+++ Task inputs

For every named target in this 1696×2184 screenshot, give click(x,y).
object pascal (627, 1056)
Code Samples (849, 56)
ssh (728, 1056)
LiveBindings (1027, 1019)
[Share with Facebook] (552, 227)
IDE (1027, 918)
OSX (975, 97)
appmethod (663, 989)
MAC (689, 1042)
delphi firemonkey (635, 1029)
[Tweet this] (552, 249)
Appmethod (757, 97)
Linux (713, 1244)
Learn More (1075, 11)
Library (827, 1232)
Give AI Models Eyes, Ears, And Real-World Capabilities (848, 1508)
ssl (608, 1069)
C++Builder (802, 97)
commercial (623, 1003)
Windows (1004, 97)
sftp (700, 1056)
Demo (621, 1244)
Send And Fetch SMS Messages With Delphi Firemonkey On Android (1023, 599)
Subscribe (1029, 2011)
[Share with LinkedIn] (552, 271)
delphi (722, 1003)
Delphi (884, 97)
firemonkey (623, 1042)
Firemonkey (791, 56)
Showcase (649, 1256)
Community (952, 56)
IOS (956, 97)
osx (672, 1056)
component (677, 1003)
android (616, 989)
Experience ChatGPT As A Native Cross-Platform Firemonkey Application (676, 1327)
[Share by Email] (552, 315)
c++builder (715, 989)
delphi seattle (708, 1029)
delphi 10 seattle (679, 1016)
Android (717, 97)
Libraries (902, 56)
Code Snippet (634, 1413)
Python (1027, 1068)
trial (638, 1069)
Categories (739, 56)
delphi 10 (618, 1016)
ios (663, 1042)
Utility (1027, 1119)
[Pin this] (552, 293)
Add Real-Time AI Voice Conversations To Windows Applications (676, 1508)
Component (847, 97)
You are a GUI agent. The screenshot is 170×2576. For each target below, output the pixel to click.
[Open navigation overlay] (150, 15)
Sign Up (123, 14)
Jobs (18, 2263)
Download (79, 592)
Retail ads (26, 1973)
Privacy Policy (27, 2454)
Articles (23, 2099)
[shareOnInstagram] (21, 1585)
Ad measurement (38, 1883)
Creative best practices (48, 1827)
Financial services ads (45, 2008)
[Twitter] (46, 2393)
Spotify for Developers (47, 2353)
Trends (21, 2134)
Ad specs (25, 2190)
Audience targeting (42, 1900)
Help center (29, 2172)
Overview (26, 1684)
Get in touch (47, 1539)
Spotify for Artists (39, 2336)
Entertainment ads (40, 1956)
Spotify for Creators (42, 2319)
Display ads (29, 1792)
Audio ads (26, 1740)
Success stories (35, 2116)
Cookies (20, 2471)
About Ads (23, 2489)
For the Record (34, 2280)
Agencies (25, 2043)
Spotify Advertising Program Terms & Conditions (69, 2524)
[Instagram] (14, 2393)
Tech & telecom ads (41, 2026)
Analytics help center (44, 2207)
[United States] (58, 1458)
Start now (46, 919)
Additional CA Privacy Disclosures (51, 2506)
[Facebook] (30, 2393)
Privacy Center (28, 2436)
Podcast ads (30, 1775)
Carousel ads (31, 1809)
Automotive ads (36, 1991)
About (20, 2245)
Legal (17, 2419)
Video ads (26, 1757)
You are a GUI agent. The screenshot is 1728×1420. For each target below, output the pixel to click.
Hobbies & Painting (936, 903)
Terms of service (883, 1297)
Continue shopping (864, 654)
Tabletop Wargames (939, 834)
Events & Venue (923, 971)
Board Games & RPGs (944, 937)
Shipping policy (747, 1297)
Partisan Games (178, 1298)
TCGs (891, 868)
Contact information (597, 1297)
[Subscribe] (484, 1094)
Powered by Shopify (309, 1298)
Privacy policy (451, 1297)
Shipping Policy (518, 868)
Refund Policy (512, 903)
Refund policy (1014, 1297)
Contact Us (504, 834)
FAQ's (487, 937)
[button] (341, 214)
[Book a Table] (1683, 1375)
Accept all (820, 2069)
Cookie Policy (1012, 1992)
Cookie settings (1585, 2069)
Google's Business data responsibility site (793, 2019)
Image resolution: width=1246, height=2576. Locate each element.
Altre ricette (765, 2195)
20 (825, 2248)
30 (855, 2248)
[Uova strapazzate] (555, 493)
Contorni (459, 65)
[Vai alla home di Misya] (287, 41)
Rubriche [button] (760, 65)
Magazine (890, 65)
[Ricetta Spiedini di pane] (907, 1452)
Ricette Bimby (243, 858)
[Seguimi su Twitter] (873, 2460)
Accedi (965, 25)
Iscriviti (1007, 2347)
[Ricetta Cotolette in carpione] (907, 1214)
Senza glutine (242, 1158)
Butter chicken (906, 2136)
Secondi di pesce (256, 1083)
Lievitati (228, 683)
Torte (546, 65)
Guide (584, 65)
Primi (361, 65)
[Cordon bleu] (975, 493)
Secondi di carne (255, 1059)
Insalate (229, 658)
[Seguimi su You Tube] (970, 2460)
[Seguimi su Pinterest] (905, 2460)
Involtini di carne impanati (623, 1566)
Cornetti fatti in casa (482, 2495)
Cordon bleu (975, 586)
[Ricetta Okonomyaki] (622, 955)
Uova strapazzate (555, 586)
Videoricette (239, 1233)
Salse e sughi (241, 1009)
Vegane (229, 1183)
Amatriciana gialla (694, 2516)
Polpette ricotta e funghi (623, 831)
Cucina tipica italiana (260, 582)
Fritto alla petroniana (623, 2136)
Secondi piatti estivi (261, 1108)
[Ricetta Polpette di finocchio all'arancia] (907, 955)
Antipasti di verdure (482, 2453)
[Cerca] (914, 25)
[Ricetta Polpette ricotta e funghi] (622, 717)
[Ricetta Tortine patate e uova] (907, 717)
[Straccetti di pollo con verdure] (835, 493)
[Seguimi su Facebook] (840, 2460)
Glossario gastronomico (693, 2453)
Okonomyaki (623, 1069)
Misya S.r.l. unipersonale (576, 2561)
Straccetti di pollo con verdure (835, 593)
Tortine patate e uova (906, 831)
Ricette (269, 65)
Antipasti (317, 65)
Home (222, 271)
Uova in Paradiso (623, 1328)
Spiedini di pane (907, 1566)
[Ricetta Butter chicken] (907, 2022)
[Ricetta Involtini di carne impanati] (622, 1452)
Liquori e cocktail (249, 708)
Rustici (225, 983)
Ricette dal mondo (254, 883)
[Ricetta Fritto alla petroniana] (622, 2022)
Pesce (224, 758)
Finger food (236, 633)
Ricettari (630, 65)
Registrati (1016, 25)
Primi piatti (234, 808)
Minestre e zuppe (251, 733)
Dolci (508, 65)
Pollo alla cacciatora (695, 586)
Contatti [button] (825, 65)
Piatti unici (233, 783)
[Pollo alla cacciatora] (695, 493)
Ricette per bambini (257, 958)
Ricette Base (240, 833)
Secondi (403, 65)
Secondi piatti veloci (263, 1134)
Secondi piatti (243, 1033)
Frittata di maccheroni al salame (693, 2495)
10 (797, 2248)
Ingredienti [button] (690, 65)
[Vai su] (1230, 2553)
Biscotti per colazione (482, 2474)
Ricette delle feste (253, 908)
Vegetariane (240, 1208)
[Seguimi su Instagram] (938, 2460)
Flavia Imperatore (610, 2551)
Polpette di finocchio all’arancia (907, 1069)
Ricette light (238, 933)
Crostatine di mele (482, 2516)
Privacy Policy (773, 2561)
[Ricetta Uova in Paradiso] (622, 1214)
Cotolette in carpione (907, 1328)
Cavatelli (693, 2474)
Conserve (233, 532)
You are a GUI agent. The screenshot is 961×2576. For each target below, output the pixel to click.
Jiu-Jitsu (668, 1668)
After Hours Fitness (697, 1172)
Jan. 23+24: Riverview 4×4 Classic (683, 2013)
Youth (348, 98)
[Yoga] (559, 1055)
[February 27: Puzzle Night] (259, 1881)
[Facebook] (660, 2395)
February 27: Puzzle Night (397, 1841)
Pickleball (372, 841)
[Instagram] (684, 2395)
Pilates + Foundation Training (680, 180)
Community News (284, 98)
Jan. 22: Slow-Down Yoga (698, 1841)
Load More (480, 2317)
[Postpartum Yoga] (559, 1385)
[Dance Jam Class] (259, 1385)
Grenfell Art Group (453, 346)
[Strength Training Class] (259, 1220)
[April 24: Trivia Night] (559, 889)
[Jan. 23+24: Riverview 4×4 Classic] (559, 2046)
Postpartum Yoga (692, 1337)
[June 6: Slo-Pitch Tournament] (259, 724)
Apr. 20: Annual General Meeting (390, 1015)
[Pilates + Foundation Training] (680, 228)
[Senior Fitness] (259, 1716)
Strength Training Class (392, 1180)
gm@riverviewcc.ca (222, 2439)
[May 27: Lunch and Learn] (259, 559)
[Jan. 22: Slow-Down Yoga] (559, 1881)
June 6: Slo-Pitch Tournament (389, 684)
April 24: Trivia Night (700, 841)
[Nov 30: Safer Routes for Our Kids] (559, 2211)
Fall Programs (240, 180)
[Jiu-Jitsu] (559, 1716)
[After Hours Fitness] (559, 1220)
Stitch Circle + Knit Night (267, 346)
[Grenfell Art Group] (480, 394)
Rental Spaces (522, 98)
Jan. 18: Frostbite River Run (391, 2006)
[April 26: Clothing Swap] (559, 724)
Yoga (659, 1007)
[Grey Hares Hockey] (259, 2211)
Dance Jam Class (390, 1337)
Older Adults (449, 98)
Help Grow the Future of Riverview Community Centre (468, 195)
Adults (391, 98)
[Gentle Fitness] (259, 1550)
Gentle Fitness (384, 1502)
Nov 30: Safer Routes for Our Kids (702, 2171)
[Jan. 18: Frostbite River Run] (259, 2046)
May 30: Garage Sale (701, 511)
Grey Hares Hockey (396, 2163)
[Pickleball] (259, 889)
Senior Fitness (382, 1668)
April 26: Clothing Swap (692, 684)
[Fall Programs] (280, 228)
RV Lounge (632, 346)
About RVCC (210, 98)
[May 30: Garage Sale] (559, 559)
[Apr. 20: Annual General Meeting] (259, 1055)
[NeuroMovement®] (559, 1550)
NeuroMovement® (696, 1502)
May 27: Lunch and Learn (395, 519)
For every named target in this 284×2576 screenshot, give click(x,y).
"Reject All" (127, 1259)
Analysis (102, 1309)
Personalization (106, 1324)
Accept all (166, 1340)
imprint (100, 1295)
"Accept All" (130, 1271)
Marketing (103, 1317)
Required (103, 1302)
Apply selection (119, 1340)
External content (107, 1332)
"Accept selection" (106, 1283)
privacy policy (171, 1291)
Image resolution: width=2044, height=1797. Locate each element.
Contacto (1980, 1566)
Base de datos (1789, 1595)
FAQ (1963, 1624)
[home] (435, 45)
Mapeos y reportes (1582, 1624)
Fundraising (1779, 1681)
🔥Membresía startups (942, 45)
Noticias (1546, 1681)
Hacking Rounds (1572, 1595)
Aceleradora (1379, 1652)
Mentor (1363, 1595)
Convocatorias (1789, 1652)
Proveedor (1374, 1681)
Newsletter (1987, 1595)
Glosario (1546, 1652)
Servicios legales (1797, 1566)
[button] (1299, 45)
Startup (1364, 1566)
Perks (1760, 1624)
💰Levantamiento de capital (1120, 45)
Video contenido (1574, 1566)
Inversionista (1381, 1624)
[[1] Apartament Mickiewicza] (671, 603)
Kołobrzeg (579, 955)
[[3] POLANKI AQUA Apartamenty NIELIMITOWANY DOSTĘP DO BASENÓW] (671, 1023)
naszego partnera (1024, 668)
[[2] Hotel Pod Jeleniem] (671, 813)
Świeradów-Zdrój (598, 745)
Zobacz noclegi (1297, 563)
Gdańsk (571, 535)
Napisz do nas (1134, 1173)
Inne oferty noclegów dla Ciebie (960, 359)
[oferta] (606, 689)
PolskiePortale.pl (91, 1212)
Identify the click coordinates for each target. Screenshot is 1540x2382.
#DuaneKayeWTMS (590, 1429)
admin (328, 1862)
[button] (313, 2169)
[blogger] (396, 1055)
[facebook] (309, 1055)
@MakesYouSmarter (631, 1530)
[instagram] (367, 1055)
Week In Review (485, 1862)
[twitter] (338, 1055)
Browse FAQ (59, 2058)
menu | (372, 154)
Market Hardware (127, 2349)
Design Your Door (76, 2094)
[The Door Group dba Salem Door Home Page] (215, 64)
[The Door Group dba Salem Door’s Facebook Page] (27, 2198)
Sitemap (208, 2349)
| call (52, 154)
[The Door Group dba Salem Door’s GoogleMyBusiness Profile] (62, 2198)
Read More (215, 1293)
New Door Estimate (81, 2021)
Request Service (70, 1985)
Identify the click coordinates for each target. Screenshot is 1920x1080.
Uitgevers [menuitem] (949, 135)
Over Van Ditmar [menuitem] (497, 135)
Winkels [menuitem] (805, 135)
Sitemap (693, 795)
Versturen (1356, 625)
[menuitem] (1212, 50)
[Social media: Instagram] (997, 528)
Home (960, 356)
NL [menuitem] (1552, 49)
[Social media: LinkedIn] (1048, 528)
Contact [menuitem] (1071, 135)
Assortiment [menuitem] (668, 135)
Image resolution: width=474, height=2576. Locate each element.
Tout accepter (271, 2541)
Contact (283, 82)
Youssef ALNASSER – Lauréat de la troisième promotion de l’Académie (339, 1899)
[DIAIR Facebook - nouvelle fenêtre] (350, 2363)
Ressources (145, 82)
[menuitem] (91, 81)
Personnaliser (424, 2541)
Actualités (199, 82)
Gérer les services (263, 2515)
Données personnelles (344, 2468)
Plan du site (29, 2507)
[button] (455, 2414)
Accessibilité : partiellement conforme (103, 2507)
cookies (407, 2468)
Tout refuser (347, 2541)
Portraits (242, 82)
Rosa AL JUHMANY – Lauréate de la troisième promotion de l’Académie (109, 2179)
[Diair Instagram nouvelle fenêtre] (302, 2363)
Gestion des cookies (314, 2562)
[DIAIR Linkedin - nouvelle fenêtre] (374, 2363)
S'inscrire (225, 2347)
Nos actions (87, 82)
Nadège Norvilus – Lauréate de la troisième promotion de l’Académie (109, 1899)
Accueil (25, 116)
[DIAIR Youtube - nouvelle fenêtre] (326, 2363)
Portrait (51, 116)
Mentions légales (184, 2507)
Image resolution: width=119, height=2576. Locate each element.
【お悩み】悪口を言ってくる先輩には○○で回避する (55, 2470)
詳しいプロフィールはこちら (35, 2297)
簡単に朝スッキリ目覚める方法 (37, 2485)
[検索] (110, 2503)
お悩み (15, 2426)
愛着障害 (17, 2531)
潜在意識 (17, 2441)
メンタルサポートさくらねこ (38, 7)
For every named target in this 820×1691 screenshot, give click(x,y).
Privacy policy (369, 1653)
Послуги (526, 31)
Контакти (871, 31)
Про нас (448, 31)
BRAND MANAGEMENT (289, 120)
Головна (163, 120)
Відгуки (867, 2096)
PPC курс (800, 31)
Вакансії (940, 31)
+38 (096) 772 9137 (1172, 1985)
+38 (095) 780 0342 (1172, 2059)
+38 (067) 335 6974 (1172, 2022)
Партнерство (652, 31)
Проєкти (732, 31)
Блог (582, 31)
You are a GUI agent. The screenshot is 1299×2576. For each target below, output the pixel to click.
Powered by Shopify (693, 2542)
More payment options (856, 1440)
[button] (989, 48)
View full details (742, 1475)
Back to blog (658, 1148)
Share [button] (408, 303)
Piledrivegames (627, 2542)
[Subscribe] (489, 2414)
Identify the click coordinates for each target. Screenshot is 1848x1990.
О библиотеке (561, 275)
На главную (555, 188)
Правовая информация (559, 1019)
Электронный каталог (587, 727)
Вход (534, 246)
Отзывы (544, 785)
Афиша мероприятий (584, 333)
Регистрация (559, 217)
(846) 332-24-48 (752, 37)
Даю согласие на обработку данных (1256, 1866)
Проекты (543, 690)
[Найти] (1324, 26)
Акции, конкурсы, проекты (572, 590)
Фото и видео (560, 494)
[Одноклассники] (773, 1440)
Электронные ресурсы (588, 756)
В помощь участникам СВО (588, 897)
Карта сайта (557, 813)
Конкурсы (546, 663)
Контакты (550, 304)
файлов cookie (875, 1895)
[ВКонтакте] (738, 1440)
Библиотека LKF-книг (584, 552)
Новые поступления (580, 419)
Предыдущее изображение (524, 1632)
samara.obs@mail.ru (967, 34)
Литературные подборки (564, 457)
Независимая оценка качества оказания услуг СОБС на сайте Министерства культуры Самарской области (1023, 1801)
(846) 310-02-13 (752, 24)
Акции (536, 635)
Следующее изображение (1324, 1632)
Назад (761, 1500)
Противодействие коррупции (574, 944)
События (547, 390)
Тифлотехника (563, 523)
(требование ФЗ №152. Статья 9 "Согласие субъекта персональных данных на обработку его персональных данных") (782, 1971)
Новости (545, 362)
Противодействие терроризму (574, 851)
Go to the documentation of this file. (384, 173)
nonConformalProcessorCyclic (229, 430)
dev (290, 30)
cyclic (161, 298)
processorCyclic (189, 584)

++++++

**How to complete this task**
Copy the lines of the data above exactly as written, beginning with the line containing "Perks (1760, 1624)" and ending with the line containing "Sitemap (208, 2349)", and leave out all other lines.

**Result of this task**
Perks (1760, 1624)
💰Levantamiento de capital (1120, 45)
Video contenido (1574, 1566)
Inversionista (1381, 1624)
[[1] Apartament Mickiewicza] (671, 603)
Kołobrzeg (579, 955)
[[3] POLANKI AQUA Apartamenty NIELIMITOWANY DOSTĘP DO BASENÓW] (671, 1023)
naszego partnera (1024, 668)
[[2] Hotel Pod Jeleniem] (671, 813)
Świeradów-Zdrój (598, 745)
Zobacz noclegi (1297, 563)
Gdańsk (571, 535)
Napisz do nas (1134, 1173)
Inne oferty noclegów dla Ciebie (960, 359)
[oferta] (606, 689)
PolskiePortale.pl (91, 1212)
Identify the click coordinates for each target. Screenshot is 1540x2382.
#DuaneKayeWTMS (590, 1429)
admin (328, 1862)
[button] (313, 2169)
[blogger] (396, 1055)
[facebook] (309, 1055)
@MakesYouSmarter (631, 1530)
[instagram] (367, 1055)
Week In Review (485, 1862)
[twitter] (338, 1055)
Browse FAQ (59, 2058)
menu | (372, 154)
Market Hardware (127, 2349)
Design Your Door (76, 2094)
[The Door Group dba Salem Door Home Page] (215, 64)
[The Door Group dba Salem Door’s Facebook Page] (27, 2198)
Sitemap (208, 2349)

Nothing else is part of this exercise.